A blow to businesses
Such protectionist policies have come as a huge blow to businesses that over the years have relied greatly on imported materials. In the food sector, some popular restaurants in the capital have been gravely affected.
Daniel Vigone of Mamma Rosy, an Italian restaurant in South Jakarta, says that not all restaurants can easily switch to using local products as urged by the government. “When you’re making authentic regional food you need to import specific ingredients that are not available from local producers, or the local quality is not at the standard we aim for, then you will start to face problems,” Vigone says.
He adds that the import restrictions have definitely affected customer satisfaction and sales. “When you have in the menu an item like ‘Mozzarella di bufala’ and you want to serve only that specific brand from Campania but for three weeks it has not been available from the supplier and you do not want to replace it with a lower class product, then we need to spend time to explain to customers that it’s not our purchasing [team] forgetting to place the order, but it is the supplier that is not allowed to import that item,” he explains.
Wisnu Wardana, from Union Group, another player in the elite restaurant industry, says that he understands and supports the government’s intention of boosting the local industry, but thinks the focus should be on improving the quality of domestic food before issuing any restrictions on imports.
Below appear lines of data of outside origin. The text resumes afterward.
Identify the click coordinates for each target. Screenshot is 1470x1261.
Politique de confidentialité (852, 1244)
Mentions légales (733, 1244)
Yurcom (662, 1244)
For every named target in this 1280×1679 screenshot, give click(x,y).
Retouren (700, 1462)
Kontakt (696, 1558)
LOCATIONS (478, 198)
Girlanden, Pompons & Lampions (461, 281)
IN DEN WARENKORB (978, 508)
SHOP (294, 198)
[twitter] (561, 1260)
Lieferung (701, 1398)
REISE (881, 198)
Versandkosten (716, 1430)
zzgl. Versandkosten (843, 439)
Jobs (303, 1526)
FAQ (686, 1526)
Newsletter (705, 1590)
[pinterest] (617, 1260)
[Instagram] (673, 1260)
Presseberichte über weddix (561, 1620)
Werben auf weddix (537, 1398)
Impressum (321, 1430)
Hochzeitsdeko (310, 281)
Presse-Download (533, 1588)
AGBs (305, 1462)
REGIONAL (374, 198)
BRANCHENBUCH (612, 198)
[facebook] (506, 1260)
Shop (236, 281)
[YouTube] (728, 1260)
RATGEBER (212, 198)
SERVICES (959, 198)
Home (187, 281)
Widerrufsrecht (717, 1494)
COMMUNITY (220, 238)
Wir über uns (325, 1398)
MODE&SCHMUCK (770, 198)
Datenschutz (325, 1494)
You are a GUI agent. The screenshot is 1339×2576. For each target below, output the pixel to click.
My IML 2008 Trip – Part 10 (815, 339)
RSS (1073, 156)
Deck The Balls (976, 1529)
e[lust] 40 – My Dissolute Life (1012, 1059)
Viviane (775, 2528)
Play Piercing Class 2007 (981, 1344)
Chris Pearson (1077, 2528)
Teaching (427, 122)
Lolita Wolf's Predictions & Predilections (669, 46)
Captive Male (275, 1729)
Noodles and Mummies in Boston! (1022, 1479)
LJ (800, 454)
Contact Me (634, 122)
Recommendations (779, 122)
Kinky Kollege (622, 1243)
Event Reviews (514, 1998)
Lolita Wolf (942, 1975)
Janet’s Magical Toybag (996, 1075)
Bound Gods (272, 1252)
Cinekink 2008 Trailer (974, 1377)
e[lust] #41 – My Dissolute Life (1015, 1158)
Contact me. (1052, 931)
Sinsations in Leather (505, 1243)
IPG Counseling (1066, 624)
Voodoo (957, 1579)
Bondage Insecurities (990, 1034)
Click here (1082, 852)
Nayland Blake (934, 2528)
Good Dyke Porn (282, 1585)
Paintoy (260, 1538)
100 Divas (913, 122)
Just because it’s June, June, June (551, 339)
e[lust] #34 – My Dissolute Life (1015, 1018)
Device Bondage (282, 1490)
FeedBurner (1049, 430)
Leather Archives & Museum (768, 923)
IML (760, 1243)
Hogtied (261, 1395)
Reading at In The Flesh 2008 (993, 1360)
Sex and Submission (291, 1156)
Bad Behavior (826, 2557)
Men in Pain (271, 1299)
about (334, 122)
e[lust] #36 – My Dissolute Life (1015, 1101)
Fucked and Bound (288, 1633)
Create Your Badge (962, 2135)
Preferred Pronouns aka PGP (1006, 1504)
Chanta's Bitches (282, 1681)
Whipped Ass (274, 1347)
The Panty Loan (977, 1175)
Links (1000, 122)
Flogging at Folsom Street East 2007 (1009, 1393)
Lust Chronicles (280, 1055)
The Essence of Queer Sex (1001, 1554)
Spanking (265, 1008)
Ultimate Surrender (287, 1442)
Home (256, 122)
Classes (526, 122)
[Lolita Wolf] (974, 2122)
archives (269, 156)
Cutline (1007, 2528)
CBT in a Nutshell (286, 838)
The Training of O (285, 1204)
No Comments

The local alternative, he argues, is not yet ready to substitute the distinct quality that foreign produce offers, which could prove costly for businesses.
Wardana adds, however, that the worst impact of the import restriction is that it not only leads to a spike in the price of a particular commodity, but it also seems to somehow affect the prices of others, too.
“I honestly don’t know how it works, but that’s how it is in the Indonesian market. This will hurt consumers because once the prices go up, it will be hard for them to come down. That’s just the way it is,” says Wardana, whose company owns a chain of top food businesses like Loewy, Union, and Cafe Milano.
Finding a compromise
The government’s import restriction policies have at times been a PR disaster for the country. Experts have warned of the inevitable negative effects of seeking self-sufficiency in the food sector. Dr J. Jackson Ewing, of the RSIS Centre for Non-Traditional Security Studies, Nanyang Technological University, has said that Indonesia’s heavy reliance on domestic production will cause supply and price fluctuations.
He added that import controls are also vulnerable to corrupt practices, as Indonesia has painfully learned after a prominent politician was arrested in 2013 for allegedly accepting bribes for beef quotas, as well as the current public outcries over an alleged garlic ‘cartel’ responsible for rapid price increases.
“Engaging with international communities would be beneficial for Indonesia, but with their nationalistic stance, the best compromise will be to find the right balance,” Dr. Ewing says in an opinion-editorial published in the Food Industry Asia website.
“There is a balance to be found, and creating more robust domestic food systems need not come alongside Indonesia’s sweeping abandonment of international markets. Finding the balance will require […] greater trust in the stability of import access and prices. This will only occur if leaders have reason to view international markets with less rancour, and have the political will and capital to help destigmatize food imports in the eyes of the population,” he said.